> _Task statement_: Pull out each line of the records that contains the string "track", and leave every other line behind.

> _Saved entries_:
• • • •

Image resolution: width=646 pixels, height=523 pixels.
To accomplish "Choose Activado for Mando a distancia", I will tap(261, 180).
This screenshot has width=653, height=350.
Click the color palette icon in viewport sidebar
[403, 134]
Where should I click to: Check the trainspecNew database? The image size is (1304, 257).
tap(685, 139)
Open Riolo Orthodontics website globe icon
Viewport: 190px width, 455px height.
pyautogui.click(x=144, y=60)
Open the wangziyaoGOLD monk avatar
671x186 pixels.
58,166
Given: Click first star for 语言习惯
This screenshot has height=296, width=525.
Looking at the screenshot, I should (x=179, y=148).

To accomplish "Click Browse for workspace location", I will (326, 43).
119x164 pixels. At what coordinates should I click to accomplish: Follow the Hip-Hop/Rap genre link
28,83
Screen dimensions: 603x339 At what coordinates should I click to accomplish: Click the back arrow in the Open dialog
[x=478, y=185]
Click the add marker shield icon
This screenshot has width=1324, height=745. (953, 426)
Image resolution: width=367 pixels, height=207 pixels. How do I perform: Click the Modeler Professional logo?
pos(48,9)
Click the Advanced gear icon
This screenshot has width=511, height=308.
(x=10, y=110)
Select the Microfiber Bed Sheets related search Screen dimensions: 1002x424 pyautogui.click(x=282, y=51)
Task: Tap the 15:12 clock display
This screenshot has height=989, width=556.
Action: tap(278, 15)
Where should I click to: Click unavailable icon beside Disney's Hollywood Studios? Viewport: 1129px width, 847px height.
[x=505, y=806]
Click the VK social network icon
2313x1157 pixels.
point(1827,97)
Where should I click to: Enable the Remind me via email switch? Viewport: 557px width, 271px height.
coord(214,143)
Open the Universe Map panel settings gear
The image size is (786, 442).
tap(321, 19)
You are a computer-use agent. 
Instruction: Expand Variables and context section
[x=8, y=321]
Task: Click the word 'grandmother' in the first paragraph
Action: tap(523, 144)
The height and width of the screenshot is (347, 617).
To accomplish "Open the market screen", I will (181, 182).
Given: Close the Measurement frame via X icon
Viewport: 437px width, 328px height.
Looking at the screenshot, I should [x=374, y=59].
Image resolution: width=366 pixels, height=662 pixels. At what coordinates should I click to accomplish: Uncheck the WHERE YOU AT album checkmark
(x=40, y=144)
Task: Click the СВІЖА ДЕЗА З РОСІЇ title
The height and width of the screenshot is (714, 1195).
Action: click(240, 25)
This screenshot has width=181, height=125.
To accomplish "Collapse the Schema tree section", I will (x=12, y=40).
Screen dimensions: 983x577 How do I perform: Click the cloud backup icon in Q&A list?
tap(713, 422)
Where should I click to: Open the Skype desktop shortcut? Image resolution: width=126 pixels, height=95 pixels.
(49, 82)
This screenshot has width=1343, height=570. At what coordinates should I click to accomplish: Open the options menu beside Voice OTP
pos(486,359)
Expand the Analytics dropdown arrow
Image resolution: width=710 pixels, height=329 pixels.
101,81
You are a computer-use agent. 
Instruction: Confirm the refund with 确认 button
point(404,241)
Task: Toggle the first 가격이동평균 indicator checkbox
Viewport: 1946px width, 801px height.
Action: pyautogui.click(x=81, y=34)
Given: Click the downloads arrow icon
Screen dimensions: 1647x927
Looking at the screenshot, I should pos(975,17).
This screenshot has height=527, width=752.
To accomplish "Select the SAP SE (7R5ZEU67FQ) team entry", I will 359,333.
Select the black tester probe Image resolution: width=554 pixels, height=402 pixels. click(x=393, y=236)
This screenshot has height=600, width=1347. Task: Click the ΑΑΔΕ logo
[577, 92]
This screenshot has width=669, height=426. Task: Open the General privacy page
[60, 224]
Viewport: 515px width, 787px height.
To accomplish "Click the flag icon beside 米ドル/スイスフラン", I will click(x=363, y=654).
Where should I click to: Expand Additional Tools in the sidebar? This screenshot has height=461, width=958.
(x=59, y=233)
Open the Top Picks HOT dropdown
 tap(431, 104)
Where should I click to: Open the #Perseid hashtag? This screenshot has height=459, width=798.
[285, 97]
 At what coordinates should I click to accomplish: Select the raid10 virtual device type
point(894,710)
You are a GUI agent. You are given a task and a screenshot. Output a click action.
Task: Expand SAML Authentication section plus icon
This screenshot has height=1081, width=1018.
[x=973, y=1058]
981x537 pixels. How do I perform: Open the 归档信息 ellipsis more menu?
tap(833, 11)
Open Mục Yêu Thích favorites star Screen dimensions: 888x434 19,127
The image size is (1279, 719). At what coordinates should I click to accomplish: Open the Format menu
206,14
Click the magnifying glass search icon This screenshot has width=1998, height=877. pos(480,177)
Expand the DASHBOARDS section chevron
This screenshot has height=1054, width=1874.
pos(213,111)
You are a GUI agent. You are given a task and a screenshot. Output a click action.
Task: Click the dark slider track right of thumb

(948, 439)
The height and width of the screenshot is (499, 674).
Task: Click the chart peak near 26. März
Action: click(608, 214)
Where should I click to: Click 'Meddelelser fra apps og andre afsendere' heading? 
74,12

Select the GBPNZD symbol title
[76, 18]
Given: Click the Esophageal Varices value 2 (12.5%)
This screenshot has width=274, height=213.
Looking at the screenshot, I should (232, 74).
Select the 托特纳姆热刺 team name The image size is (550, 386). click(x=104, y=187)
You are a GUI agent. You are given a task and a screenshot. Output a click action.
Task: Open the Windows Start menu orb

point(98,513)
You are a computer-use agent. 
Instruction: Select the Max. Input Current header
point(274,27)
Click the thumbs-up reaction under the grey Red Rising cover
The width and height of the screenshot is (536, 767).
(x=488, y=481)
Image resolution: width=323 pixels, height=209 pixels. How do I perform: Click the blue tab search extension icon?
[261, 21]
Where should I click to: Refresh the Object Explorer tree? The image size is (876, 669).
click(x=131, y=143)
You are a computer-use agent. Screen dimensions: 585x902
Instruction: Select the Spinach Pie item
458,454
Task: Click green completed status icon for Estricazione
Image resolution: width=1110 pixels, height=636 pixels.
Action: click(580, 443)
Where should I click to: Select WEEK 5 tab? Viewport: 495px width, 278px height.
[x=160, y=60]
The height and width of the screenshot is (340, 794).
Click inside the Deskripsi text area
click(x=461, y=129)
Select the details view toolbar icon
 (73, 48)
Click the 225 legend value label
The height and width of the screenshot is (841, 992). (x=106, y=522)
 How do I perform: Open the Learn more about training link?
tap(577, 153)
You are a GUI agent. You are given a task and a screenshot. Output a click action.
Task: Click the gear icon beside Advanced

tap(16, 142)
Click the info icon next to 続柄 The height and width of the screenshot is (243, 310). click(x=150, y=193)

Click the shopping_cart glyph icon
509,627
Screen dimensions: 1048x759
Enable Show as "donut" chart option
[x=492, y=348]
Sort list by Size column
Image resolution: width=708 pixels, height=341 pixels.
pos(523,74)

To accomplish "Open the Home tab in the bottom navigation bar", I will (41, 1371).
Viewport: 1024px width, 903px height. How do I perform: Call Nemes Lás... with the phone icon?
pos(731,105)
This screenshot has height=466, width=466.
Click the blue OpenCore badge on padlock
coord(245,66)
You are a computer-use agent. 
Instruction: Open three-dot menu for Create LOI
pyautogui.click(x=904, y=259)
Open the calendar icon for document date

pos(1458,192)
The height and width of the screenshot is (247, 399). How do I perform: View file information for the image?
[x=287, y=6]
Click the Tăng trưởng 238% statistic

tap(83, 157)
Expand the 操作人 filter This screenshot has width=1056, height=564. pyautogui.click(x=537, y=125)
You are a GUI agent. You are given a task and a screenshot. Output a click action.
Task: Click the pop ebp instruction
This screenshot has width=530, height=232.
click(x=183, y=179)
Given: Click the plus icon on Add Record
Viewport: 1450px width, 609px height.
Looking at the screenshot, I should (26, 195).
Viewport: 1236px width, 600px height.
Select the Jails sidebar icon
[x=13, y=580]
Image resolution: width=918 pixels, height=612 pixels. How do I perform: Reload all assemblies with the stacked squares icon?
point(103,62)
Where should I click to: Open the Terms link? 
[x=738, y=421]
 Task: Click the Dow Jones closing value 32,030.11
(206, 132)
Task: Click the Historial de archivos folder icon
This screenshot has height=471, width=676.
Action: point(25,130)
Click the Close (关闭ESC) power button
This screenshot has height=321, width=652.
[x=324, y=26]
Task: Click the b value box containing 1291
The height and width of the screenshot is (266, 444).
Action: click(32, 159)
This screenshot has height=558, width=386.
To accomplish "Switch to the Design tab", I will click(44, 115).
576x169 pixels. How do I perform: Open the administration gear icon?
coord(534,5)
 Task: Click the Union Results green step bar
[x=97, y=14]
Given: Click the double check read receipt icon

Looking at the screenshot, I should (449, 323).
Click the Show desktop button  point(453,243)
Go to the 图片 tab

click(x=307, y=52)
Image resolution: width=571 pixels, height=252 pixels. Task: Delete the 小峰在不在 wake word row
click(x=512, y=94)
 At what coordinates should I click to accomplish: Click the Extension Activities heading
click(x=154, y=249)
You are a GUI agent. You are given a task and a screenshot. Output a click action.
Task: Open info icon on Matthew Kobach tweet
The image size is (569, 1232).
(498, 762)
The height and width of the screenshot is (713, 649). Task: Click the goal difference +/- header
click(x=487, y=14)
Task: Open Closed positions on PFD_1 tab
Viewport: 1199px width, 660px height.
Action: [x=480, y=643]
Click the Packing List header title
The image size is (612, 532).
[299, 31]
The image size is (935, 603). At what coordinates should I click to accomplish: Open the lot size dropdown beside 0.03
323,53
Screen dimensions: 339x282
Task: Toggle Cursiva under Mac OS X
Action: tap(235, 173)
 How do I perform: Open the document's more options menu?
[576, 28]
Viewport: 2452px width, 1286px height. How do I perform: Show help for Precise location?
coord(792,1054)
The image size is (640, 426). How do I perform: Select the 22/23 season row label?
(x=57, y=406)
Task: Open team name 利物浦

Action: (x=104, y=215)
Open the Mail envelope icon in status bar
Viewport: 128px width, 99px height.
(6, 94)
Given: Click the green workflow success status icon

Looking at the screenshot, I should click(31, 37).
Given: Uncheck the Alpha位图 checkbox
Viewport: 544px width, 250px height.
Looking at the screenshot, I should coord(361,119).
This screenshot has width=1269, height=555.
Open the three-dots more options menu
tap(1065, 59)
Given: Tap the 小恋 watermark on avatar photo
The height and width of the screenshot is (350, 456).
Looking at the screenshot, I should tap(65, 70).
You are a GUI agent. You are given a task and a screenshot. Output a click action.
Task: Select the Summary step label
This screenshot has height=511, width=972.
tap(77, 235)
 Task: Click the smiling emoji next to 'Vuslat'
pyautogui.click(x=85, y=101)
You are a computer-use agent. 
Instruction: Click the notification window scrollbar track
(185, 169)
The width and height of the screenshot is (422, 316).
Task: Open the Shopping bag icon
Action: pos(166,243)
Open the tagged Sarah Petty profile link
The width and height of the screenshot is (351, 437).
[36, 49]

• • • •

> _The output_:
Task: Click the dark slider track right of thumb
Instruction: Click the notification window scrollbar track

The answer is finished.